The following approaches are considered:
- Multi classification problem with clustered data
- Mutli regression problem with two outputs (longitude/latitude)

In terms of the data we have the following approaches:
- fixed sequence length - take N points from beginning of POLYLINE and N points from end of polyline 


Algorithms:
- Long term short term NN (multi-class classification and regression)
    - able to handle variable sequence length, therefore the total trip POLYLINE can be used
- Random forest(regression and classification) 
    - can handle outliers well as dataset still contains outliers
    - runs efficiently on large data set
    
Metrics:
- Classification of clusters: AUC + Avg distance of last point to cluster center
- Regression: MAPE + Avg distance of last point to cluster center


In [1]:
import os,sys
import pandas as pd 
import numpy as np 
import json
from sklearn.ensemble import RandomForestClassifier
from sklearn.model_selection import train_test_split
from tensorflow.keras.callbacks import EarlyStopping

In [2]:
is_sagemaker_notebook = False

In [3]:
if is_sagemaker_notebook:
    prefix = "/home/ec2-user/SageMaker"
else:
    prefix = "/Users/Q619505/PycharmProjects/personal-projects/taxi-destination-prediction"

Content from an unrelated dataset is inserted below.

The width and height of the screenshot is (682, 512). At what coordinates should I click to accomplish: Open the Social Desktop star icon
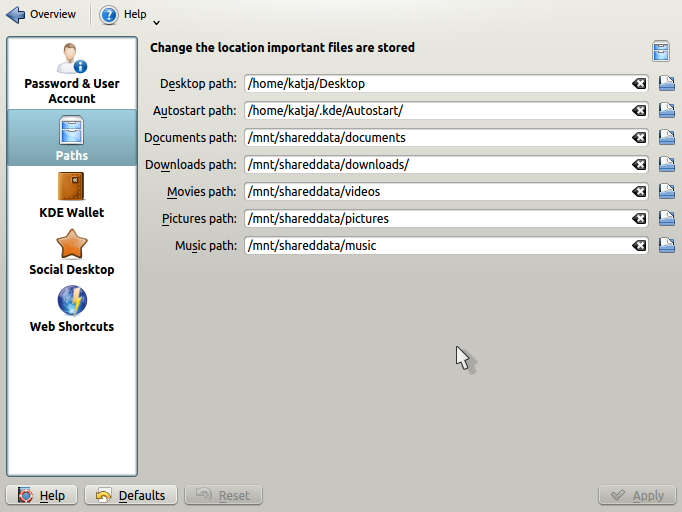(71, 244)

utils_path = os.path.join(f'{prefix}/src/utils/')
pp_path = os.path.join(f'{prefix}/src/preprocessing/')
model_path = os.path.join(f'{prefix}/src/modelling/')

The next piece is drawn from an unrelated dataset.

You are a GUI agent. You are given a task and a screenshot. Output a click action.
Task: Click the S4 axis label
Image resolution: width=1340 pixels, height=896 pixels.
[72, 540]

if utils_path not in sys.path:
    sys.path.append(utils_path)

if pp_path not in sys.path:
    sys.path.append(pp_path)

if model_path not in sys.path:
    sys.path.append(model_path)

In [4]:
from data_cleaning import create_fix_length_sequences, split_lat_lon
from geo_spatial import convert_polyline_to_geojson_format, convert_string_to_geojson, haversine_distance, pair_wise_haversine_distance
from model import MultioutputModel

In [5]:
if is_sagemaker_notebook:
    train_data = pd.read_parquet(f's3://think-tank-casestudy/features_engineered/n_cluster_{n_cluster}/feature_engineered_train.parquet')
    test_data = pd.read_parquet(f's3://think-tank-casestudy/features_engineered/n_cluster_{n_cluster}/feature_engineered_test.parquet')
else:
    train_data = pd.read_csv(f'{prefix}/data/processed/train_data_encoded.csv', header=0,index_col=False)
    test_data = pd.read_csv(f'{prefix}/data/processed/test_data_encoded.csv', header=0, index_col=False)
    

### Multioutput NN model - 8 point sequence

- Time series of first 8 points and 8 last points - haversine distance between points 


Limit to only necessary attribtues

In [8]:
X_train = train_data[['trip_id', 'final_point', 'polyline', 'n_coordinate_points', 'total_distance_km','total_flight_time_minutes']]
X_test = test_data[['trip_id', 'final_point','polyline',  'n_coordinate_points', 'total_distance_km','total_flight_time_minutes']]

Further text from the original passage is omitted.